SELECTED EXCERPT:

Karzai said he’d won Obama’s agreement to hand over to Afghan custody “soon after my return to Afghanistan” some 600 high value insurgent detainees whom the U.S. had declined to surrender last year when it turned over control of detention centers to Afghan officials.

Obama also agreed to Karzai’s demand that American forces abandon small rural outposts that he thinks stoke opposition to his government and its foreign backers and support for the insurgency.

Both steps are crucial to a new peace plan Karzai is pursuing that calls for releasing Taliban prisoners and effectively turning over to the insurgents their strongholds of eastern and southern Afghanistan as part of a political settlement to the war.

“I’ll be going back to Afghanistan this evening to bring to the Afghan people the news of Afghanistan standing shoulder to shoulder with America as a sovereign, independent country,” Karzai said.

For his part, the Afghan president appeared to have accepted Obama’s non-negotiable demand that any U.S. force that remains in Afghanistan after 2014 is subject to the U.S. Uniform Code of Military Justice but receives immunity from Afghan law.

“I can go to the Afghan people and argue for immunity for U.S. troops in Afghanistan in a way that Afghan sovereignty would not be compromised,” said Karzai, who asserted that the immunity issue was as important to the U.S. as “sovereignty and detentions and the continued presence of international forces in Afghan villages” are for Afghans.

The American commander in Afghanistan, Marine Gen. John Allen, reportedly has presented options that call for keeping 6,000 to 20,000 U.S. troops in the country, though administration officials said this week for the first time that the White House might decide not to keep any American soldiers there.

Obama said he and Karzai hadn’t decided on how many U.S. troops might remain, but underscored that an American mission would be “very specific and very narrow”: training and assisting Afghan forces and attacking al-Qaida and its affiliates.

“That is a very limited mission, and it is not one that would require the same kind of footprint, obviously, that we’ve had over the last 10 years in Afghanistan,” Obama said.

Obama said the pair had discussed the new peace plan Karzai is pursuing with the Taliban, which is envisioned by 2015, and that they’d agreed to try to speed it along with the opening of a Taliban political office in Qatar to facilitate talks.

The new plan calls for Pakistan to replace the U.S. in arranging direct talks between Karzai and leaders of the Taliban-led insurgency, and Obama said the U.S. welcomed the initiative.

He said that after 10 years the U.S. had “come very close to achieving our central goal,” which is to decapitate al-Qaida, “to dismantle them, to make sure that they can’t attack us again.”

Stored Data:

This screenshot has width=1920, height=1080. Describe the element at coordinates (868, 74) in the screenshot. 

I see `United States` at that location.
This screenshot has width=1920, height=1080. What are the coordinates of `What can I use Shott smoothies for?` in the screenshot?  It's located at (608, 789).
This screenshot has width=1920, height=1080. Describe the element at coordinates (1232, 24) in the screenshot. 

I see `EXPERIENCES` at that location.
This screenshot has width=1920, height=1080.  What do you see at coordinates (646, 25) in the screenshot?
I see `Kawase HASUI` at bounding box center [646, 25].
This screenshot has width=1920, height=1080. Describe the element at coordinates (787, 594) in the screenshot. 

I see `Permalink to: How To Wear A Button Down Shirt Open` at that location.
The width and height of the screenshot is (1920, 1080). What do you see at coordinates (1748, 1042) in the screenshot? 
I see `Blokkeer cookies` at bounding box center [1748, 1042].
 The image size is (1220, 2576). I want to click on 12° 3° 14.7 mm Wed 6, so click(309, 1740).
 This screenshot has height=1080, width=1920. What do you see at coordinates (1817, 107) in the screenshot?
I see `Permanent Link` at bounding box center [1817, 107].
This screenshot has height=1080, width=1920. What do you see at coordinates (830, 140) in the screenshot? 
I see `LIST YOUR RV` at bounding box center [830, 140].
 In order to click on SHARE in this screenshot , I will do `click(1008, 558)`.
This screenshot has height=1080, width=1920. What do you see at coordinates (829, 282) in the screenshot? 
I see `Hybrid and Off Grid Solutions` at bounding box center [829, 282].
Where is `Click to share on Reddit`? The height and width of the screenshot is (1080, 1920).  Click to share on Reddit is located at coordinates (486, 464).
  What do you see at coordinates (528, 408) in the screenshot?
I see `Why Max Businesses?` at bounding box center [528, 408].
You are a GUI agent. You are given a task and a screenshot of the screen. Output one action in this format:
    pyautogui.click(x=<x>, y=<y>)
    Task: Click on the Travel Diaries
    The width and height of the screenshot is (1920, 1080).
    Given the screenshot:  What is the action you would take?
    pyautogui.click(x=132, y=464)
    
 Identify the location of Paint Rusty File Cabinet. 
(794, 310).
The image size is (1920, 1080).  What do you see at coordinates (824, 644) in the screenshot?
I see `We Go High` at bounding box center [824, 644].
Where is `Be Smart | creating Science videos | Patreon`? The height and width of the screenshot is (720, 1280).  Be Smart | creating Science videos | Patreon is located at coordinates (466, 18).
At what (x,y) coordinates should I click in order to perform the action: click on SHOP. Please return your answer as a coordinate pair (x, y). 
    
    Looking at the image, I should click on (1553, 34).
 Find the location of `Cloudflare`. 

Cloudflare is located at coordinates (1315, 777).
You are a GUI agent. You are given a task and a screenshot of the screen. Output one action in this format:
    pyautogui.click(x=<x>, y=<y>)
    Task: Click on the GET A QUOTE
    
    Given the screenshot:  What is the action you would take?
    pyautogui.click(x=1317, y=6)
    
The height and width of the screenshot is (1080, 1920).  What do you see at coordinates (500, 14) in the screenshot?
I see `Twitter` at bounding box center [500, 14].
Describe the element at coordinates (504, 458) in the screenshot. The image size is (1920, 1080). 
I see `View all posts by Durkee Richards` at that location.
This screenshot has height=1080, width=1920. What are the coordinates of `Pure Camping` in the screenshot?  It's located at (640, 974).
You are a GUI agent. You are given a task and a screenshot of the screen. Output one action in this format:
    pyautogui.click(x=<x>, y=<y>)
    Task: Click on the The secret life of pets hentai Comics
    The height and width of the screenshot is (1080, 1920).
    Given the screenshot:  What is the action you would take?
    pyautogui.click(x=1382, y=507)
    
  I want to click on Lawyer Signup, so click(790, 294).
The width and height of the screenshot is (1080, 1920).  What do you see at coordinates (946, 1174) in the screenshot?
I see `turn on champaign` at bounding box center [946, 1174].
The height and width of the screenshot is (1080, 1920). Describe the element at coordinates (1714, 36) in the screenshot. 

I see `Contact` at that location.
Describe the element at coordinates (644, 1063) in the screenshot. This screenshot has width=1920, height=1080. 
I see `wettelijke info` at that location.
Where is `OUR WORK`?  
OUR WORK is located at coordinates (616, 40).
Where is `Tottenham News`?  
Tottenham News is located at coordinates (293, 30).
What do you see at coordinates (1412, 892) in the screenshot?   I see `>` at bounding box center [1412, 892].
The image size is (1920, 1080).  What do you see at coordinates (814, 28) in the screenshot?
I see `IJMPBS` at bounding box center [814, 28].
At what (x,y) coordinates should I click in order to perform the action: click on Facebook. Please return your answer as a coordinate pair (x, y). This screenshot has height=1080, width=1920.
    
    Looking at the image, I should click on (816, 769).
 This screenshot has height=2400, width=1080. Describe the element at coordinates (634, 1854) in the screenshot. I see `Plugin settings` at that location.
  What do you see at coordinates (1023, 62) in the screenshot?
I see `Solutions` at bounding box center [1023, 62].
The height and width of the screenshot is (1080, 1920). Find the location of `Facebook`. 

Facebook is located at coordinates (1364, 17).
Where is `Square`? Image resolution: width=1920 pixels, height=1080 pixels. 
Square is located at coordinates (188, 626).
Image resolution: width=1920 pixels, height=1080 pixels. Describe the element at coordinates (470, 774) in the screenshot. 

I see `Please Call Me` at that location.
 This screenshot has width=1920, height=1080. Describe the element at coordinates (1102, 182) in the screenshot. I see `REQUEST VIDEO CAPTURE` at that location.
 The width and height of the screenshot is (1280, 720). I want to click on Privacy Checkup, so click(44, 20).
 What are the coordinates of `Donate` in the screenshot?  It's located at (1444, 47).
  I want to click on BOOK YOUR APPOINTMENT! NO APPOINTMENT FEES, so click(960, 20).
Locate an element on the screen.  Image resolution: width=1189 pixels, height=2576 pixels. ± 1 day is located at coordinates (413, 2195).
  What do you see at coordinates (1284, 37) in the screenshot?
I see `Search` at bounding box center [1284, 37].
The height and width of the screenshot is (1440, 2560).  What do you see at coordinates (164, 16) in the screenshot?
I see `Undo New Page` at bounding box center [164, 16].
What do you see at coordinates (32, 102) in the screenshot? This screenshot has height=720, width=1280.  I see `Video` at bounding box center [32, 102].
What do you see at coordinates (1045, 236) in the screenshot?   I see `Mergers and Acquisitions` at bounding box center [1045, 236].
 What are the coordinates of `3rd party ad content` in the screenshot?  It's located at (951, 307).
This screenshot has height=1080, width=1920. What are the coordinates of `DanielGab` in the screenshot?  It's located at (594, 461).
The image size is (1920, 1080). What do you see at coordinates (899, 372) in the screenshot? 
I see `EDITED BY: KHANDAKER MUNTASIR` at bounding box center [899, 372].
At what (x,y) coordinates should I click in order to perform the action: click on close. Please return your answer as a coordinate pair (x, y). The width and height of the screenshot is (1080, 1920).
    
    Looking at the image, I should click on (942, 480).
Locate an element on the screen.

EXERCISE SET:
a. In the Obama-Karzai article, edit the passage from "Obama said he" down to "welcomed the initiative." by replacing "Qatar" with "Doha", and give the edited passage.
b. According to the Obama-Karzai article, how many high value insurgent detainees did Karzai say would be handed over to Afghan custody?
c. Summarize the Obama-Karzai article in two sentences.
The records are separate material and have no connection to the Obama-Karzai article.

RESPONSE LIST:
a.
Obama said he and Karzai hadn’t decided on how many U.S. troops might remain, but underscored that an American mission would be “very specific and very narrow”: training and assisting Afghan forces and attacking al-Qaida and its affiliates.

“That is a very limited mission, and it is not one that would require the same kind of footprint, obviously, that we’ve had over the last 10 years in Afghanistan,” Obama said.

Obama said the pair had discussed the new peace plan Karzai is pursuing with the Taliban, which is envisioned by 2015, and that they’d agreed to try to speed it along with the opening of a Taliban political office in Doha to facilitate talks.

The new plan calls for Pakistan to replace the U.S. in arranging direct talks between Karzai and leaders of the Taliban-led insurgency, and Obama said the U.S. welcomed the initiative.

b. Some 600.

c. Karzai said Obama had agreed to hand over about 600 high value insurgent detainees and to withdraw American forces from small rural outposts, and Karzai in turn appeared to accept immunity from Afghan law for any U.S. troops remaining after 2014. Obama said the number of remaining troops had not been decided but that their mission would be narrow, and he said the two leaders had discussed Karzai's peace plan with the Taliban and had agreed to try to speed it along.